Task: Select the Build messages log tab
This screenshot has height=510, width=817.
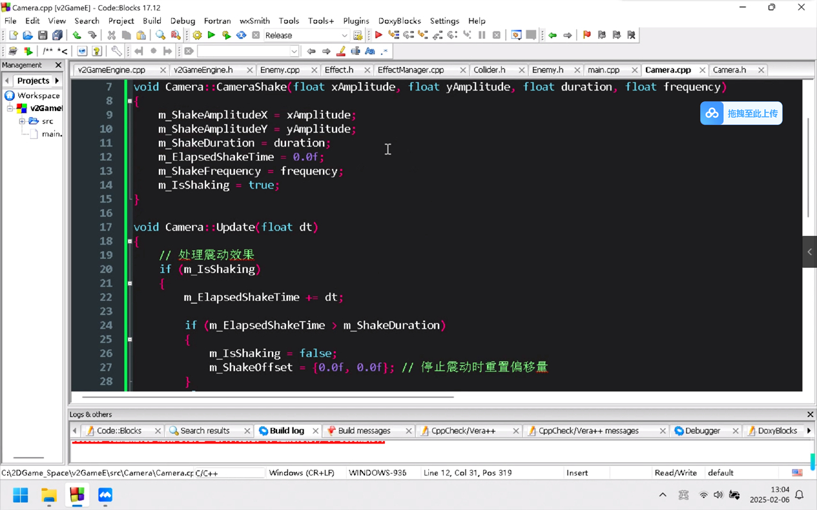Action: pos(364,431)
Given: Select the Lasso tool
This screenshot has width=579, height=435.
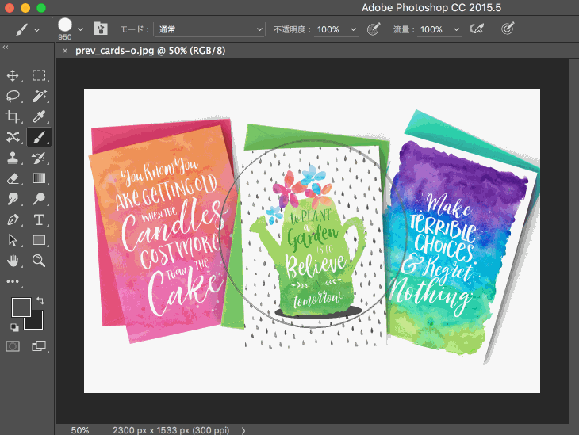Looking at the screenshot, I should pyautogui.click(x=13, y=96).
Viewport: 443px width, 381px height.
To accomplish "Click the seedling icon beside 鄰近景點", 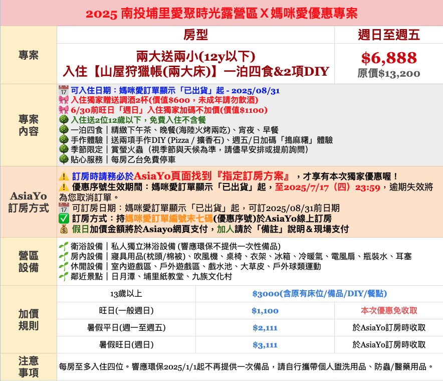I will pos(64,276).
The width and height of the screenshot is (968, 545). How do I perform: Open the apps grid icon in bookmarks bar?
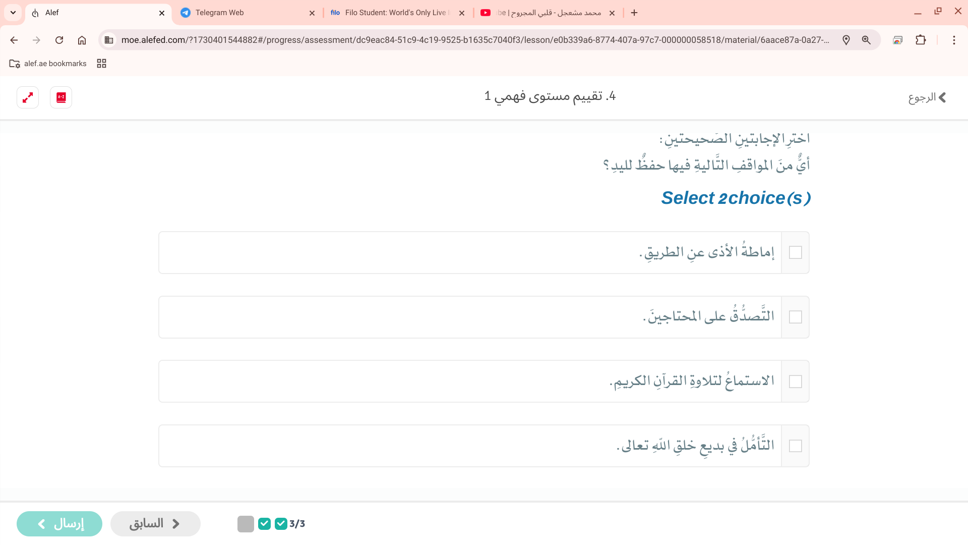[x=101, y=64]
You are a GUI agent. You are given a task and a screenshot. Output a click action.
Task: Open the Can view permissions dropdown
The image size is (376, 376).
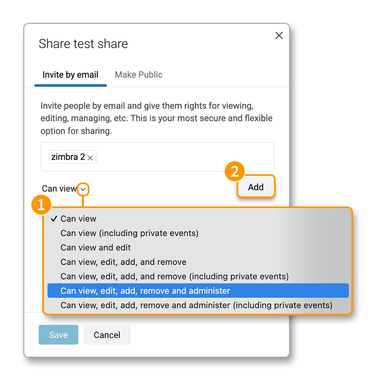(83, 189)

====================

**The request**
Identify every line of the records that contains the string "This", matching case exactly, and copy each of those lines in full.

**Final result**
This screenshot has height=510, width=817.
This screenshot has width=579, height=435.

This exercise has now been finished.